Thursday, March 12, 2015 2:44:46 PM | posted by Joanne (Jodi) March Moore, LPC, NCC, BCETS, CCH
My practice attracts many male clients who are drawn to careers and lifestyles that might in some ways set them apart from the general population (e.g. special forces operators, warriors, firefighters, law enforcement officers, fighter pilots, CEOs, CFOs, physicians, attorneys, and yes, psychotherapists). Likewise, men from other walks of life come here.

My experience has been that no generalization will fit any population, especially one defined by gender or sex. I have encountered many who could not understand the meaning and purpose of "intimacy" or "empathy" despite tremendous efforts on the part of many people to help them comprehend these critical concepts. I have encountered many who were well versed in these "languages" and had been speaking them from their first words. Amazingly (not really), I have met just as many women with these same characteristics.

What I have discovered is that the patient's or therapist's characteristics are not primary factors that determine how well we communicate and connect in session or their effectiveness. Instead, it is the relationship we build between us from the first session onward and the therapist's ability to meet the client where he is and walk with him from that place to the destination point set at the first session.
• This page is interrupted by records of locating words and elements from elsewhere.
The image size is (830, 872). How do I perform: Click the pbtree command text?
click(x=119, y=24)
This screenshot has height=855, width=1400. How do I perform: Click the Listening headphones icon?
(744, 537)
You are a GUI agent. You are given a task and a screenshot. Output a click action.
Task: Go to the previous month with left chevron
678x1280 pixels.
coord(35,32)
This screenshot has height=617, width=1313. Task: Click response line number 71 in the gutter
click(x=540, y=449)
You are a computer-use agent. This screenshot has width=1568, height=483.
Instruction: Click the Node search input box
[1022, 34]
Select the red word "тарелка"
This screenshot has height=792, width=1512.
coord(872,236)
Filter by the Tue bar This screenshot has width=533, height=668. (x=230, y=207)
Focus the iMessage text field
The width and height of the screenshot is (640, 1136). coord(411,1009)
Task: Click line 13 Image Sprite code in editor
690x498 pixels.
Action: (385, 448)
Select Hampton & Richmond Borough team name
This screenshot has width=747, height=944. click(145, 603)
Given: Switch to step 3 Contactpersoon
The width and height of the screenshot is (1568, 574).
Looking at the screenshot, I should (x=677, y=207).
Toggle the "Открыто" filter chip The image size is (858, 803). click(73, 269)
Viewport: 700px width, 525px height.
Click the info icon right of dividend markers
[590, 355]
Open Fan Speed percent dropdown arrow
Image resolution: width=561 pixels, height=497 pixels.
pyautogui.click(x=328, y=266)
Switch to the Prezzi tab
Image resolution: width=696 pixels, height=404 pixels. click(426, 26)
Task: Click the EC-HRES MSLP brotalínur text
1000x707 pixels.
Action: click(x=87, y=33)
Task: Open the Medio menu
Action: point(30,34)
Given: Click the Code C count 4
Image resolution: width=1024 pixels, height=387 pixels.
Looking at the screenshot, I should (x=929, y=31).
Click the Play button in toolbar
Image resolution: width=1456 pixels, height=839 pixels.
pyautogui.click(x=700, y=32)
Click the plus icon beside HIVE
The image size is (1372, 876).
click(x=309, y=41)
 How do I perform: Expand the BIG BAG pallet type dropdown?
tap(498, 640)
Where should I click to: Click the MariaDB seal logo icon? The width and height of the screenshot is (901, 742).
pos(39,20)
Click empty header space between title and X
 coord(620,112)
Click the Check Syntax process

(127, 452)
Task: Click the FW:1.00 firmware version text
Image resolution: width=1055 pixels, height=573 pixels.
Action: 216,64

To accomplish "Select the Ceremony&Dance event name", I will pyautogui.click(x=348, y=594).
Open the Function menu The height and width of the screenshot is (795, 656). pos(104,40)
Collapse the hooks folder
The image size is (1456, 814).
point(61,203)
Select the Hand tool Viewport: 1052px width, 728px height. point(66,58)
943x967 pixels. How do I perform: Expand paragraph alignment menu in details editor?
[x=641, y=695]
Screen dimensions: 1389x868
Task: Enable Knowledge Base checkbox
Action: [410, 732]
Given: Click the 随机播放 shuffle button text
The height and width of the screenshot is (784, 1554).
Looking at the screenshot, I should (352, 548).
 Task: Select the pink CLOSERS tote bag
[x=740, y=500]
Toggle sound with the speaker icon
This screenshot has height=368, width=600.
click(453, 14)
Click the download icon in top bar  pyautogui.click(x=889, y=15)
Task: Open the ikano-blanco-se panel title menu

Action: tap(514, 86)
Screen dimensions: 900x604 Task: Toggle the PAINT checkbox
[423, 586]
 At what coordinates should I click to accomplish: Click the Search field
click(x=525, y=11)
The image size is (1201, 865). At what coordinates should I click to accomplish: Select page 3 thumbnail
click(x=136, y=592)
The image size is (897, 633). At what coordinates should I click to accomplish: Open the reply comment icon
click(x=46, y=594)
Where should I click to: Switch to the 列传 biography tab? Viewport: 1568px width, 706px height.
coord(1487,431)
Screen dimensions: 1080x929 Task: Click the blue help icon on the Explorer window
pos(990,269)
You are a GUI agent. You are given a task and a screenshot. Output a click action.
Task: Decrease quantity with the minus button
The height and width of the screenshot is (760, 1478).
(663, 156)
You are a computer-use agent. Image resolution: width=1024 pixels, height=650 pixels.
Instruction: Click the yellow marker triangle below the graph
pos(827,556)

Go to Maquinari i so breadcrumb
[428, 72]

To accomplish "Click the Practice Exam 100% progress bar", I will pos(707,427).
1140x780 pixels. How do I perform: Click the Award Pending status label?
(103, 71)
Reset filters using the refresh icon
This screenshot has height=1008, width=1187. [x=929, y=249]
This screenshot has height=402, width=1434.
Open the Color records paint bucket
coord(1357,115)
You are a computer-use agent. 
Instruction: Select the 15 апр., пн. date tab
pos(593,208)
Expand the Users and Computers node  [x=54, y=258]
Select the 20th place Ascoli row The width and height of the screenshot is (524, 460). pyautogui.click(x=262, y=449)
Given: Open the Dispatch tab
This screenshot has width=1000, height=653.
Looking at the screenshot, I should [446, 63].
There is no "one size" approach. Learning my patient's view of life and his experiences of living help inform how I will approach him and the way I communicate with him. I become whatever he needs me to be in the span of the hour we share. I adapt to his way of thinking, communicating, and valuing (as long as it is not destructive or negatively nuanced) so that the distance between us decreases. Throughout, I maintain my own clinical judgement and perspective, with clear focus on our goals. I challenge, listen, joke, employ concrete language and examples, focus on instrumental strategies, and work to match his rhythm. All the while, I model open mindedness, use subtle psychoeducational strategies to increase understanding, and model the specific behaviors and skills he may lack. I make it the patients decision to choose to try something new. But, I have no problem confronting complacency or stubborness. Likewise, I have no problem, hearing out a man who has a concern about something that I've said or that happened in session. I try to use everything that happens between us to move him forward.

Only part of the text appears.